Lorsqu'on est malade, on devient hypersensible et ultra-réceptif à tout, une éponge à ambiances et à émotions. L'indifférence d'un soignant devient angoissante, sa froideur est perçue comme agressante. On a un besoin immense de douceur, de gentillesse et d'écoute.

Parfois, ce besoin est illimité et épuisant, presque impossible à satisfaire, parfois les patients sont eux-mêmes agressifs et désobligeants. Mais pourtant, nous autres soignants, devons tout faire pour donner de la chaleur et de l'écoute à celles et ceux que nous soignons.

Il s'agit parfois de peu de choses : prendre un peu de temps pour sourire, regarder dans les yeux, s'asseoir à leurs côtés, leur poser la main sur l'épaule.
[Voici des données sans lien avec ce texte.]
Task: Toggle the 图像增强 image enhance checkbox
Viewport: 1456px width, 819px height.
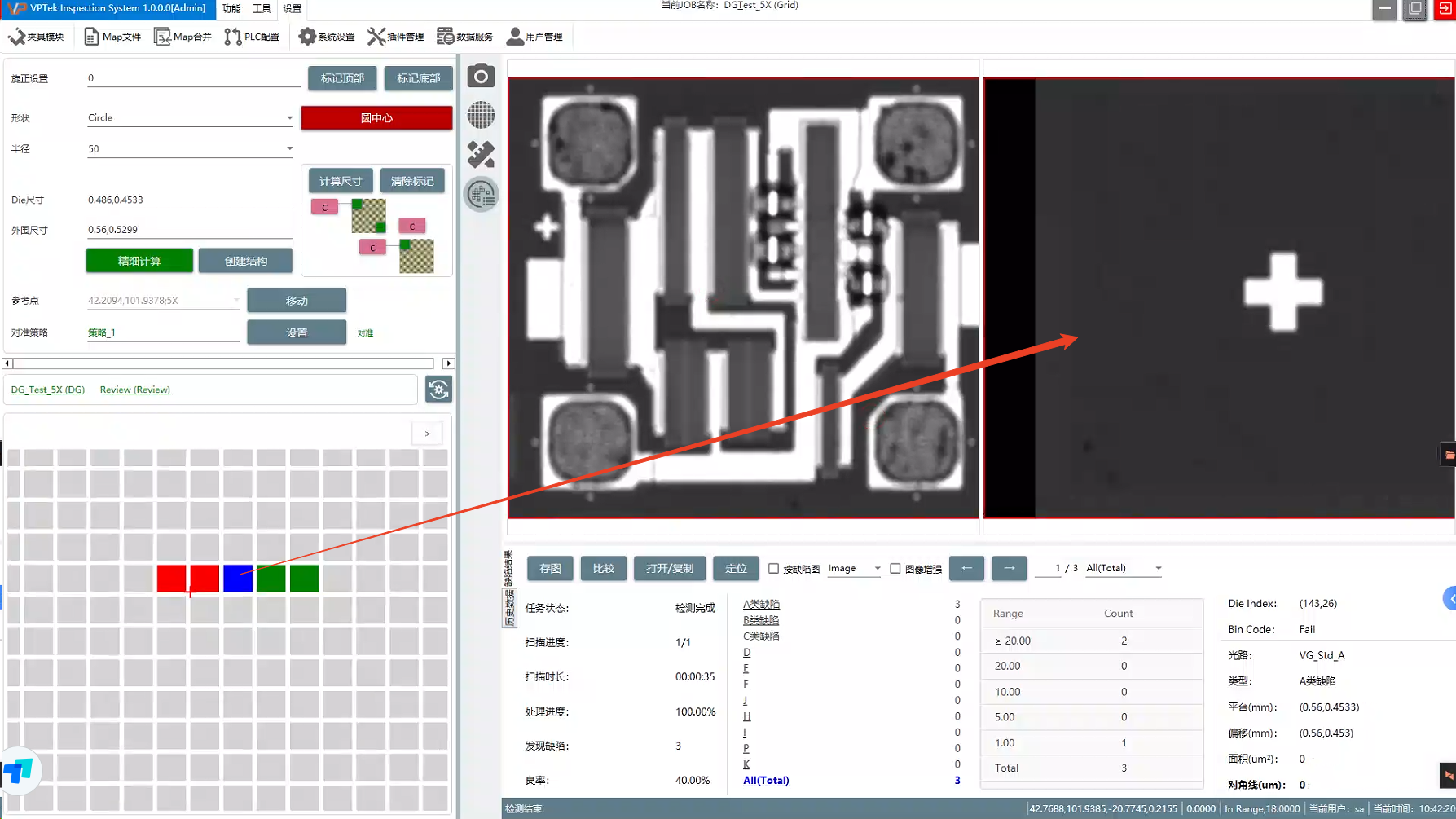Action: tap(895, 569)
Même si cela ne dure pas longtemps, même si les patients comprennent que nous ne pouvons pas nous éterniser, il faut le faire ne serait-ce que quelques minutes.

Sans ce don d'attention et de gentillesse, il n'y a pas de soin possible.
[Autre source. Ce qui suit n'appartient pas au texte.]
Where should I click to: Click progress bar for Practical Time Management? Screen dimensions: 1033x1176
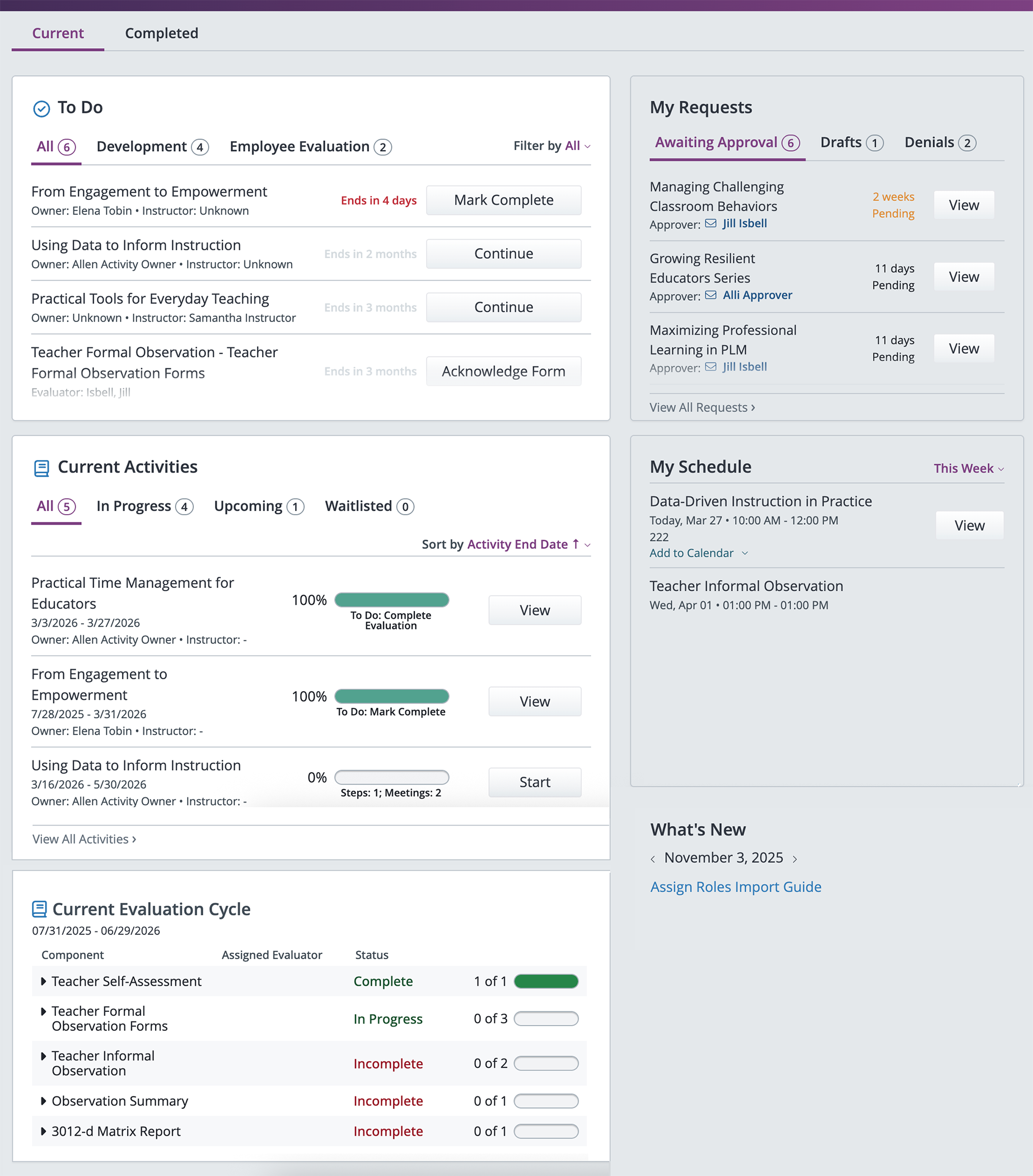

Sans ce don, nous ne faisons que traiter les maladies pendant que nous maltraitons les malades.


Illustration : une chambre d'hôpital un soir de Noël.

lundi 5 octobre 2015

Le petit garçon qui voulait voyager seul



Dans le train, non loin de moi qui suis en train de ne rien faire, et donc d’être présent à tout, un petit garçon, l’air sage et sérieux, questionne sa mère : « Maman, est-ce que j’ai l’air d’un petit garçon qui voyage tout seul ? »
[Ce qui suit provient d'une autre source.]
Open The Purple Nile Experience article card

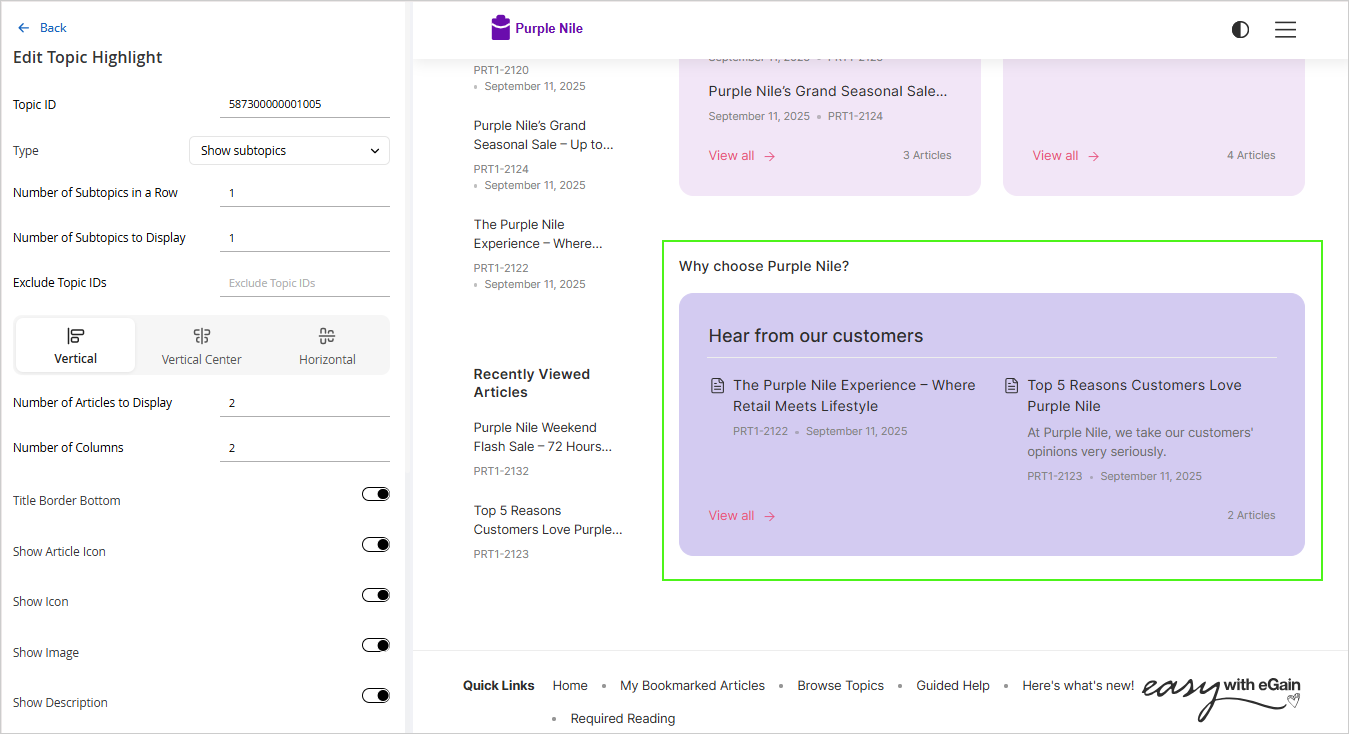[x=853, y=396]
C’est tellement plein de fraîcheur et de grâce que la scène m’emporte dans un tourbillon d’images et de pensées.

Tous les humains ont été à l’image de ce petit garçon. Gentils, sincères et touchants. Pourquoi changeons-nous tant ? Pourquoi perdons-nous la spontanéité ? Pourquoi perdons-nous la grâce ? Comme il n’y a pas de réponse, ou qu’il y en a trop, mon esprit passe à une autre spirale de questions.

Vouloir ressembler à quelqu’un qui voyage seul : qui d’autre qu’un enfant peut vouloir cela de tout son cœur ? C’est drôle, le destin de ces désirs d’autonomie. D’abord nous voulons grandir, nous affranchir des dépendances de la condition enfantine. Notre entourage, en général, nous y encourage, valorise nos efforts en ce sens, parfois s’en amuse. Puis un jour, nous sommes grands. Nous sommes autonomes. Et nous nous sentons seuls.

Un jour, nous comprenons que l’autonomie n’est pas un idéal, mais juste un outil. L’autonomie est une force. Mais qui souhaite toujours faire usage de sa force, passer en force, s’efforcer ? En grandissant, nous comprenons que l’autonomie n’est là que pour nous aider à ne pas avoir peur de la solitude, à savoir que nous pouvons la supporter. L’autonomie nous aide à ne pas sombrer dans des dépendances extrêmes et pathologiques. À ne pas nous accrocher à des personnes qui ne nous aiment pas, ou plus. À ne pas nous soumettre à qui nous veut du mal. Mais ce n’est pas un idéal, l’autonomie ; juste une capacité rassurante, dont on préfère savoir qu’elle est là, sans avoir à s’en servir.

En grandissant, nous comprenons que le lien et l’amour, l’aide et le partage, valent mieux que l’autonomie. Nous comprenons que la fragilité et les co-dépendances croisées et infinies qui en découlent peuvent être joyeuses et délibérées.

En grandissant, nous ne cherchons plus à avoir l’air de quelqu’un qui voyage tout seul. Nous ne cherchons plus à avoir l’air de rien du tout. Nous cherchons juste à être heureux. Et à rendre heureux autour de nous, de notre mieux.

En grandissant…

Mais au fait, qu’a répondu la maman, à la question de son petit garçon ? Je m’aperçois que je n’ai pas écouté. Chacun d’eux a repris sa lecture. Le petit garçon qui aimerait avoir l’air de voyager tout seul n’est pas tout seul. Sa mère est à ses côtés. Puissent tous les instants de sa vie lui donner ce sentiment : se croire autonome mais s’appuyer, en vérité, sur la bienveillance de tous ceux qui l’aiment, de près ou de loin.

Illustration : " mais non ! il ne va pas prendre le train tout seul, non, ce n'est pas possible ! " (merci Passou).

PS : cet article a été publié dans Psychologies Magazine en septembre 2015.